▶ [Your task]
Using the entries below, output each line exactly from the first through the one that contains "You are a computer-use agent. The width".

***** Source material

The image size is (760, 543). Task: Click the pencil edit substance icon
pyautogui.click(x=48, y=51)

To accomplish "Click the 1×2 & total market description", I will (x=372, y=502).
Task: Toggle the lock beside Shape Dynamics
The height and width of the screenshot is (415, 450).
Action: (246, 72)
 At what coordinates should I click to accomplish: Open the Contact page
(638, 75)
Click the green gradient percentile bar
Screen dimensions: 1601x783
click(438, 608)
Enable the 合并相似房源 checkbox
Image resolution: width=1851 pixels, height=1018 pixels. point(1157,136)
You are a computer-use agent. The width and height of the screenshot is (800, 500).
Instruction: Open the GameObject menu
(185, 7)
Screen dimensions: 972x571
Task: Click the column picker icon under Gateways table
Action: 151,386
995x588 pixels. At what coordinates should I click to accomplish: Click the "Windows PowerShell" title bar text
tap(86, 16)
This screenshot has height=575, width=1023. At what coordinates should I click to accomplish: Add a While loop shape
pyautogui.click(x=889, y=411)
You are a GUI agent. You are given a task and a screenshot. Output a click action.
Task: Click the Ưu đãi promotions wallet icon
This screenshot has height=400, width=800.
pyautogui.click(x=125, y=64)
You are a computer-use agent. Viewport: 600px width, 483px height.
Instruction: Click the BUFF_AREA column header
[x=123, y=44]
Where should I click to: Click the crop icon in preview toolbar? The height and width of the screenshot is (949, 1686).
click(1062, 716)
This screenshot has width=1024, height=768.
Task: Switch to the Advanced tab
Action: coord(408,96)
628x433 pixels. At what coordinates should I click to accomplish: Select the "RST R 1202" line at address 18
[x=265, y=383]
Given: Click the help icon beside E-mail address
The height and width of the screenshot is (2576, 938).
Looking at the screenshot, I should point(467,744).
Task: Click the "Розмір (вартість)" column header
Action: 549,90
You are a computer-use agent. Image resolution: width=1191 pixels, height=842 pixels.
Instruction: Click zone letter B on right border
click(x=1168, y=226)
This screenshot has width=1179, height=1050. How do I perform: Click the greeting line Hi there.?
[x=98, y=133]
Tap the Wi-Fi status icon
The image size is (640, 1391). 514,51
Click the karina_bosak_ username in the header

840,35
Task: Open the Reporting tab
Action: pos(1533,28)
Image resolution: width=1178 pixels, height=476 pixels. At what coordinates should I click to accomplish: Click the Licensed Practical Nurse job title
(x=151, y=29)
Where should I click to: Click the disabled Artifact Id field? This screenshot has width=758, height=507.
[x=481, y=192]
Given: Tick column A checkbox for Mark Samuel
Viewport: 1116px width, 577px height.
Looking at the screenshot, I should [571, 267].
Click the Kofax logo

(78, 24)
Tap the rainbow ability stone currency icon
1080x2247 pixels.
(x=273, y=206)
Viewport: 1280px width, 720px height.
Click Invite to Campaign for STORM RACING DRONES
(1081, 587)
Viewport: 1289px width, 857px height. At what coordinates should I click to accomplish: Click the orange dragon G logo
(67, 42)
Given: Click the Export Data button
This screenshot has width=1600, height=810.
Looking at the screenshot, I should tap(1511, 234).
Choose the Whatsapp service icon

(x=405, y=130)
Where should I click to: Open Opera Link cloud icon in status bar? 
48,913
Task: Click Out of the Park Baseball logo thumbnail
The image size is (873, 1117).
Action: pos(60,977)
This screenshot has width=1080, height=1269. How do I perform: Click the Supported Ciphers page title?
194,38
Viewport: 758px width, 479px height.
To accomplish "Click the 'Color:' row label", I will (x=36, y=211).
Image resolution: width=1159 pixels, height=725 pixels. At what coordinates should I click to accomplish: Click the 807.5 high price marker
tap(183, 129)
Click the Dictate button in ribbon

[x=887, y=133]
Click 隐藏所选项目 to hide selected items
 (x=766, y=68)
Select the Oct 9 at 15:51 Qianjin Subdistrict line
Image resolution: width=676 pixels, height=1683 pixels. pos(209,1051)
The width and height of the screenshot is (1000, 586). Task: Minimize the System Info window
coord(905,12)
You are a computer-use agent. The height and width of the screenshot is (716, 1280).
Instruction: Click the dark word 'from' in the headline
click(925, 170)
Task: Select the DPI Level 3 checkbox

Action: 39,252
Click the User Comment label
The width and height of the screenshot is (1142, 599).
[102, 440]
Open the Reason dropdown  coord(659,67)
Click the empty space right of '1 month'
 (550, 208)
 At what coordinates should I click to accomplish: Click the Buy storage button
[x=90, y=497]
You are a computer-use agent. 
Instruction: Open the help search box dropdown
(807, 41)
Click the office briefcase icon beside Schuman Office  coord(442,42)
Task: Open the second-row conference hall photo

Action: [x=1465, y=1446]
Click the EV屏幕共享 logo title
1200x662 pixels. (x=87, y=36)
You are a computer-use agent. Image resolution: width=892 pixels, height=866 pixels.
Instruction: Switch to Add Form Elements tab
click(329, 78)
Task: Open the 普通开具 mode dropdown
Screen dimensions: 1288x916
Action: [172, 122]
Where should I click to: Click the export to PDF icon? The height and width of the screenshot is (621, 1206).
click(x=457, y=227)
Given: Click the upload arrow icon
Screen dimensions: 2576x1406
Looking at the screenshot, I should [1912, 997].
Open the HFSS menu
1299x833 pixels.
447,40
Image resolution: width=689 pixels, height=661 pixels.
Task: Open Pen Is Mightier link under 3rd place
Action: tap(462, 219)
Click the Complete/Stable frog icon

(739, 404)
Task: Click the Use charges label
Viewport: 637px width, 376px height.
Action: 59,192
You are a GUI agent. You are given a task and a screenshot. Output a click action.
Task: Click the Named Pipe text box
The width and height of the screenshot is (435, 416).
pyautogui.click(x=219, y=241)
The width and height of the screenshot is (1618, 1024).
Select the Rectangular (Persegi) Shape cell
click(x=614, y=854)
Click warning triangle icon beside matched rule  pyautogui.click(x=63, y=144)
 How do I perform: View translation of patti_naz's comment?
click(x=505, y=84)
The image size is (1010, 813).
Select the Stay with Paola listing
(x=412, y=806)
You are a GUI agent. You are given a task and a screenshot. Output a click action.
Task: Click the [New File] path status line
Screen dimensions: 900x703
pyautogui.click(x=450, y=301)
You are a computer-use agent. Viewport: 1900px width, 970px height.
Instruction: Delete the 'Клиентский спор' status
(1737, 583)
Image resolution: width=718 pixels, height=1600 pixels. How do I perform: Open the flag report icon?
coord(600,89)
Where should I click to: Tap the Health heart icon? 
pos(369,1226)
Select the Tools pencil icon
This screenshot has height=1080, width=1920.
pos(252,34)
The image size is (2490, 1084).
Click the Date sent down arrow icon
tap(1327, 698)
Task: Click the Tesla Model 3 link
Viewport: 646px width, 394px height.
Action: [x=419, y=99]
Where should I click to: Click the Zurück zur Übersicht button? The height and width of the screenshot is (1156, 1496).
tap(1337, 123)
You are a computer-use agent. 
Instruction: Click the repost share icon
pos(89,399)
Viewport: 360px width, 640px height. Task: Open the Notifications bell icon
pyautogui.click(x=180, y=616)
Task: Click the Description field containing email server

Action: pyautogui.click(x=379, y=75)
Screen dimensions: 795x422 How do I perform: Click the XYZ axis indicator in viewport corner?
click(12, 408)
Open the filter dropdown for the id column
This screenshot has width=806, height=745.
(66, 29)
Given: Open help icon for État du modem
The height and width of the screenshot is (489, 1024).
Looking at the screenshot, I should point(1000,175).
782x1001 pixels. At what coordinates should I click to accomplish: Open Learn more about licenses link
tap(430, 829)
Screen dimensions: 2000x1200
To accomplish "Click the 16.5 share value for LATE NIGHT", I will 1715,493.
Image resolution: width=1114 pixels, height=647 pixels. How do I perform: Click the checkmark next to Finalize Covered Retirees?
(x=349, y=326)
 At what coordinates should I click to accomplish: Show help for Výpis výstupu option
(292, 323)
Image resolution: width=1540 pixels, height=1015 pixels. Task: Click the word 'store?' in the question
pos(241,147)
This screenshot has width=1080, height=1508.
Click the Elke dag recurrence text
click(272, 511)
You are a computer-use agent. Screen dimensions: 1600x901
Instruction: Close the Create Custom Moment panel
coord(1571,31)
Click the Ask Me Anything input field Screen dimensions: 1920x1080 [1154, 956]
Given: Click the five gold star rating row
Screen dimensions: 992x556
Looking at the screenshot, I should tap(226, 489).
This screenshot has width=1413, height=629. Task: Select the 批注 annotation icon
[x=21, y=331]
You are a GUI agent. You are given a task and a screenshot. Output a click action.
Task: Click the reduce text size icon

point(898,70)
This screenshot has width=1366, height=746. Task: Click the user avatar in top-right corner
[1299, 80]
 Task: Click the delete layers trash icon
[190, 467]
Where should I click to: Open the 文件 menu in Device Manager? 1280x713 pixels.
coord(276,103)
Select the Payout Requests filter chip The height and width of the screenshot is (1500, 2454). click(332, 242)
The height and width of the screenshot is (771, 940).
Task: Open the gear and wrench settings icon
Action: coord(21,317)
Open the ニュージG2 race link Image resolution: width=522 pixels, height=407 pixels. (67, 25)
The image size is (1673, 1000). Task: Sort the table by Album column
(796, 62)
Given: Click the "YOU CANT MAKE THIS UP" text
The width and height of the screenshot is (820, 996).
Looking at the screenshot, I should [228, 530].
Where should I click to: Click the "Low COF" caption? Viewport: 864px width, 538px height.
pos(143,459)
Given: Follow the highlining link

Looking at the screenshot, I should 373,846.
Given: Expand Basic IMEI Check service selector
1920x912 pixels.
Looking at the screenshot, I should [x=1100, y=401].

**********

▶ [Answer box]
The image size is (760, 543). Task: Click the pencil edit substance icon
pyautogui.click(x=48, y=51)

To accomplish "Click the 1×2 & total market description", I will (x=372, y=502).
Task: Toggle the lock beside Shape Dynamics
The height and width of the screenshot is (415, 450).
Action: (246, 72)
 At what coordinates should I click to accomplish: Open the Contact page
(638, 75)
Click the green gradient percentile bar
Screen dimensions: 1601x783
click(438, 608)
Enable the 合并相似房源 checkbox
Image resolution: width=1851 pixels, height=1018 pixels. point(1157,136)
You are a computer-use agent. The width and height of the screenshot is (800, 500).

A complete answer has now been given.